From 1954 to 1999, the KYOK calls were located at 1590.
What was 1590 KATL at the time, was sold in 1954 to two Louisiana businessmen, Jules Paglin and Stanley Ray, for their "OK" group of stations targeted at African American listeners. The call letters would be changed to KYOK accordingly, to reflect the new ownership and alliance. This also brought an end to 1590's relationship with the Liberty Broadcasting System. The Urban contemporary gospel format featured on KYOK lasted on and off for over four decades. KYOK also aired an interspersed Urban Contemporary (or Soul) format within the same time frame.
While still at 1590, from 1988 to 1992, KYOK was known as "The New YO! 1590 Raps" playing a hip hop-heavy mainstream urban format.
From the Fall of 1992 to the Fall of 1994, KYOK aired an Urban AC format as "AM 1590 The New KHYS, playing the Hits & Dusties", and simulcasted along with KJOJ-FM and KHYS.
From Fall of 1994 to 1996, KYOK played Soul Oldies as "AM 1590 Solid Gold Soul".
In late 1996, KYOK returned to Gospel as "Gospel 1590 KYOK". This lasted until 1999, when the owners sold the 1590 facility to The Walt Disney Company/ABC Radio and switched it to a national repeater of Radio Disney children's programming, with new calls of KMIC in July 1999. The KYOK calls and its Gospel format were moved to this facility, in August 1999, owned by Faith Broadcasting, Inc.

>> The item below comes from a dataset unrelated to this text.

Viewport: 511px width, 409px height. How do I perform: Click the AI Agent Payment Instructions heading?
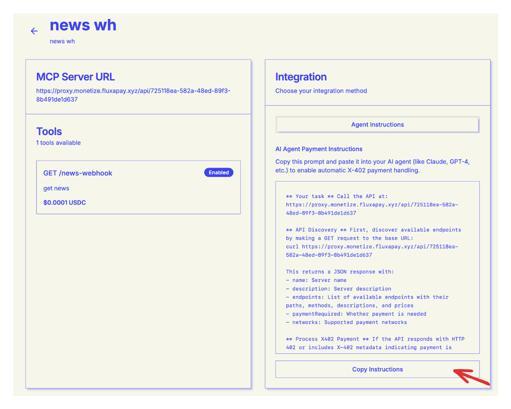(319, 149)
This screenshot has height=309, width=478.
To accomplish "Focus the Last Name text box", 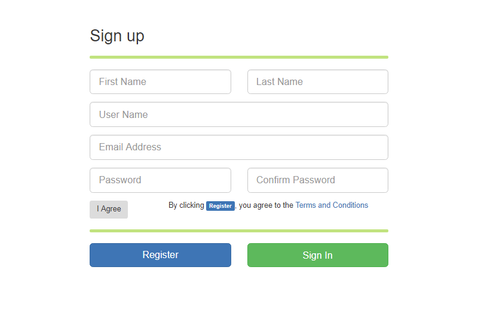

Alvin "Brother Al" McCottry was 1140 KYOK's first general manager, along with Alan H. Lee (the station's first program director and host of one of the first daily midday talk shows ever heard on gospel radio) was its first program director. Both "Brother Al" and Alan Lee are often credited[by whom?] as major pioneers of the urban contemporary gospel radio sound. DJs include [but are not limited to]: Michael Mosley (mornings), Ed Grice (music director and afternoons), Seneca Gilbert (promotions director and middays), Jeffrey L. Boney a.k.a. "JBoney" (on-air personality and teen talk show host), Corliss A. Rabb (weekends), Adrienne Rowe (weekends), Barry "T" Thomas (Friday Night Praise party), Nzinga Rideaux, Anthony Valery, Eric Taylor, Gene Moore, Jr., others. Stacy Macardell was the first sales manager; Sheronda Harrell (sales).